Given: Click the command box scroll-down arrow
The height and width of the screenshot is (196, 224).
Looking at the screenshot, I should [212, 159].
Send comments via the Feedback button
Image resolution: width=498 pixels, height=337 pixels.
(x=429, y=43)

■ GOAL OF THE EXERCISE: Print out each record above exactly, with nothing omitted.

■ RESPONSE TO THIS TASK:
Given: Click the command box scroll-down arrow
The height and width of the screenshot is (196, 224).
Looking at the screenshot, I should [212, 159].
Send comments via the Feedback button
Image resolution: width=498 pixels, height=337 pixels.
(x=429, y=43)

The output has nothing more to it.